- [Stated exercise] Which lines in the rows below contain the word "link"? Report each one in full.

- [Provided entries]
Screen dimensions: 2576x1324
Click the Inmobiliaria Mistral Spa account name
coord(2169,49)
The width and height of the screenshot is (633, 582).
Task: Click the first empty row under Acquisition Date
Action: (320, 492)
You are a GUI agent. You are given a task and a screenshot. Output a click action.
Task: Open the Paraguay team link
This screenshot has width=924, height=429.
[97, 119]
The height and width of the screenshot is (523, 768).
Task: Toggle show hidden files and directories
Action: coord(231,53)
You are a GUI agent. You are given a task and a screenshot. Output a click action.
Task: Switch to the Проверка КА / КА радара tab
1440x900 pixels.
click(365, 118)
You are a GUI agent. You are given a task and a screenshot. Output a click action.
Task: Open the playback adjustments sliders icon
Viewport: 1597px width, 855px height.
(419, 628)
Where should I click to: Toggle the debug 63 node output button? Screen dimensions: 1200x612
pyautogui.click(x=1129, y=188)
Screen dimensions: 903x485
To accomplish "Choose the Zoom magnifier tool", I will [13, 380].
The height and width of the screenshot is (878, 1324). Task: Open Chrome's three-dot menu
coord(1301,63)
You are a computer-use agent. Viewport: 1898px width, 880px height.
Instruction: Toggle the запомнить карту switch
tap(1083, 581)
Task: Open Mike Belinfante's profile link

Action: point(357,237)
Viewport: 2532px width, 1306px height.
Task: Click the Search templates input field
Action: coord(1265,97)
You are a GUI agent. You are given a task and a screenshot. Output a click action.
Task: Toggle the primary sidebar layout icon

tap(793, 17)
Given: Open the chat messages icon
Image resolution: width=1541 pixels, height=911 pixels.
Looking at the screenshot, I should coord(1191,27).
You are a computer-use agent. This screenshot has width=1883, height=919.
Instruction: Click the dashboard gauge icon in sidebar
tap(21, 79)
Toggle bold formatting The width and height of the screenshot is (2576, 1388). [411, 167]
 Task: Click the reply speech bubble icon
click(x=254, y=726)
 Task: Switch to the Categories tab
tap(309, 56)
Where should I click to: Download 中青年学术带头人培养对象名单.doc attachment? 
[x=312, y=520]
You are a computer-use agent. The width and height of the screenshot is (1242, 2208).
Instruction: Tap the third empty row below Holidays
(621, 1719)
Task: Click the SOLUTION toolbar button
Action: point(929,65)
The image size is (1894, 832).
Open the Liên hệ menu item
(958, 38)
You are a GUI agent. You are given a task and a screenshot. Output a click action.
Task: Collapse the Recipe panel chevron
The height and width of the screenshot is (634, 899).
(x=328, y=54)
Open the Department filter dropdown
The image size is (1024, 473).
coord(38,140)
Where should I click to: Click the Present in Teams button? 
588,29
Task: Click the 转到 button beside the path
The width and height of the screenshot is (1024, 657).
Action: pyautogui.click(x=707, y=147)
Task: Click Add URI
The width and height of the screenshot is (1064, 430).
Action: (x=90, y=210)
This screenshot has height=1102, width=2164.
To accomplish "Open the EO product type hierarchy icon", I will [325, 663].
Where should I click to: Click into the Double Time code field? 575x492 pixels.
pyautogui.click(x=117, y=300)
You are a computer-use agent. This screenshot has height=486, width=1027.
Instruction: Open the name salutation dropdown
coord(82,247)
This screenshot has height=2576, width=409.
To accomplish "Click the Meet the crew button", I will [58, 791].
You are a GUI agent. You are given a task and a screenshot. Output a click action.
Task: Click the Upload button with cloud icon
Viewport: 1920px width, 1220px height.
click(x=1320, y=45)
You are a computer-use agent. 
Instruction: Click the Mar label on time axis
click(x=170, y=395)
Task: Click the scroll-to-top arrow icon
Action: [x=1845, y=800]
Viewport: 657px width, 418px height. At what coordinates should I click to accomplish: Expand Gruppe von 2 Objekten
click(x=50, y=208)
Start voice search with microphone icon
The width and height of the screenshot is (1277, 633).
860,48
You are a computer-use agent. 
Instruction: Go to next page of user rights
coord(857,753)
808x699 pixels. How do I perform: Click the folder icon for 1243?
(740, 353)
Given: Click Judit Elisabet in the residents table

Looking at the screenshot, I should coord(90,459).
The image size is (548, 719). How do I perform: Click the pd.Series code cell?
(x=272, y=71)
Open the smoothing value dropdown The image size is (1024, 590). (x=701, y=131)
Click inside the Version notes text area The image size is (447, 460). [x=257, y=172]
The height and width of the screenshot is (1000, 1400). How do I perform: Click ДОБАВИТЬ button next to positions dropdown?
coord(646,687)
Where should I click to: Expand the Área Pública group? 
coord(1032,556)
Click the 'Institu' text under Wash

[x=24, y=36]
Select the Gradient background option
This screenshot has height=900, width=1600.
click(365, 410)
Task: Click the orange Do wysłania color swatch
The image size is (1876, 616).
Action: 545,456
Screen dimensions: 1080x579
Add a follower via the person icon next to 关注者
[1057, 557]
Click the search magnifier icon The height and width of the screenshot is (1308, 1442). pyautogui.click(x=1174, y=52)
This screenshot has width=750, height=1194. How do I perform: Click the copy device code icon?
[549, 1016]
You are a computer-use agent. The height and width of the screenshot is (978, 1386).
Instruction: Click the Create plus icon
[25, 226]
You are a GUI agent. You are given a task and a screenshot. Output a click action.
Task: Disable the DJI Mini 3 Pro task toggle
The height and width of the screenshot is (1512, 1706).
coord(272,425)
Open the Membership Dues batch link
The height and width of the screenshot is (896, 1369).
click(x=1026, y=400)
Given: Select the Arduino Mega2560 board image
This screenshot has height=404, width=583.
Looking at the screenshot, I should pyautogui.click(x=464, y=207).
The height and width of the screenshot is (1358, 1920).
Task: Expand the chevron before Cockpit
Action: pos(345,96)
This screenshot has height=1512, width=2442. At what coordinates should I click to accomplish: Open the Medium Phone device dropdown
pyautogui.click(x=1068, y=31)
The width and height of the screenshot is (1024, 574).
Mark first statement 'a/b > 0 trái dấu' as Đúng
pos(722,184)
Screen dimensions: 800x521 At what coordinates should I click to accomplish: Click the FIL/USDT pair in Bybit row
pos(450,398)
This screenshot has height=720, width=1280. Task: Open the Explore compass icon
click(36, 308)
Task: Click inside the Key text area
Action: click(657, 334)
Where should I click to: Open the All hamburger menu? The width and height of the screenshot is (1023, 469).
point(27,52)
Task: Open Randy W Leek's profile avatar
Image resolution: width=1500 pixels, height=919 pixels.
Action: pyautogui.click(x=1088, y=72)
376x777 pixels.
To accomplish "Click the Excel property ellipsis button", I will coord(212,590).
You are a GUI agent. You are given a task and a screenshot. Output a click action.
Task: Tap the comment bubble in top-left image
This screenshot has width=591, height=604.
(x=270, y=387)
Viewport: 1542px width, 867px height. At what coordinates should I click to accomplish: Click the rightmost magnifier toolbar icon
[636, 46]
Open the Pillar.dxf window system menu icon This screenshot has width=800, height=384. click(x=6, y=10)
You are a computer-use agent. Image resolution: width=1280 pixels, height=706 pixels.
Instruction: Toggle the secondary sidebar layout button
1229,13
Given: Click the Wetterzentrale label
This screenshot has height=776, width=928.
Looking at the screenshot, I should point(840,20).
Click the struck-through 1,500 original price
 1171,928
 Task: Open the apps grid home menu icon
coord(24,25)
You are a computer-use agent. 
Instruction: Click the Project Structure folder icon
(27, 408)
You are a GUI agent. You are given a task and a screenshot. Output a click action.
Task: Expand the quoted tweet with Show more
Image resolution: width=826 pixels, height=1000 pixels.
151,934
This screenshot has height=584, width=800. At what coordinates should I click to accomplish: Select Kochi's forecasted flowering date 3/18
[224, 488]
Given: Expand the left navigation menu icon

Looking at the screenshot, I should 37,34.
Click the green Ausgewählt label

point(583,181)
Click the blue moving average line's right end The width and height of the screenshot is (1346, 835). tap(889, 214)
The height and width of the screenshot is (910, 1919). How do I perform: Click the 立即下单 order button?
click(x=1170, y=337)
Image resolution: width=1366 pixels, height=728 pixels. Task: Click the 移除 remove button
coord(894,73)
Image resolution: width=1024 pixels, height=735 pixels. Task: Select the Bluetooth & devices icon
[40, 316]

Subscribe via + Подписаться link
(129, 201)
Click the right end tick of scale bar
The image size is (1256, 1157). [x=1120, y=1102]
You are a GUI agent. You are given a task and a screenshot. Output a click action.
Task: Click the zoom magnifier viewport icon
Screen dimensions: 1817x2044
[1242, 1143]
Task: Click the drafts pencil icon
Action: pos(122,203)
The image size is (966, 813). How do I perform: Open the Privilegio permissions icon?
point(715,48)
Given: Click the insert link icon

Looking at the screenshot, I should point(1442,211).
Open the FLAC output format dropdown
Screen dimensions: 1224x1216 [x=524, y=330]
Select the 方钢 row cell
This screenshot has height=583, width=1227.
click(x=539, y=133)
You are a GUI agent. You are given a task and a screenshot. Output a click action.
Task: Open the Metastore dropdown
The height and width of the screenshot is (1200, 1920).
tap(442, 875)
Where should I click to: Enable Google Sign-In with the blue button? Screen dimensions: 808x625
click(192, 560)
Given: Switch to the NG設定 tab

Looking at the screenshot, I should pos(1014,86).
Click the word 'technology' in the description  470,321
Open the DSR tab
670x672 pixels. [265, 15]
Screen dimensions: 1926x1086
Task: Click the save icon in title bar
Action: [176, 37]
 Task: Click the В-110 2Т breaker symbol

- [The output]
Task: Open the Paraguay team link
Task: Open Mike Belinfante's profile link
Open the Membership Dues batch link
Subscribe via + Подписаться link
Given: Click the insert link icon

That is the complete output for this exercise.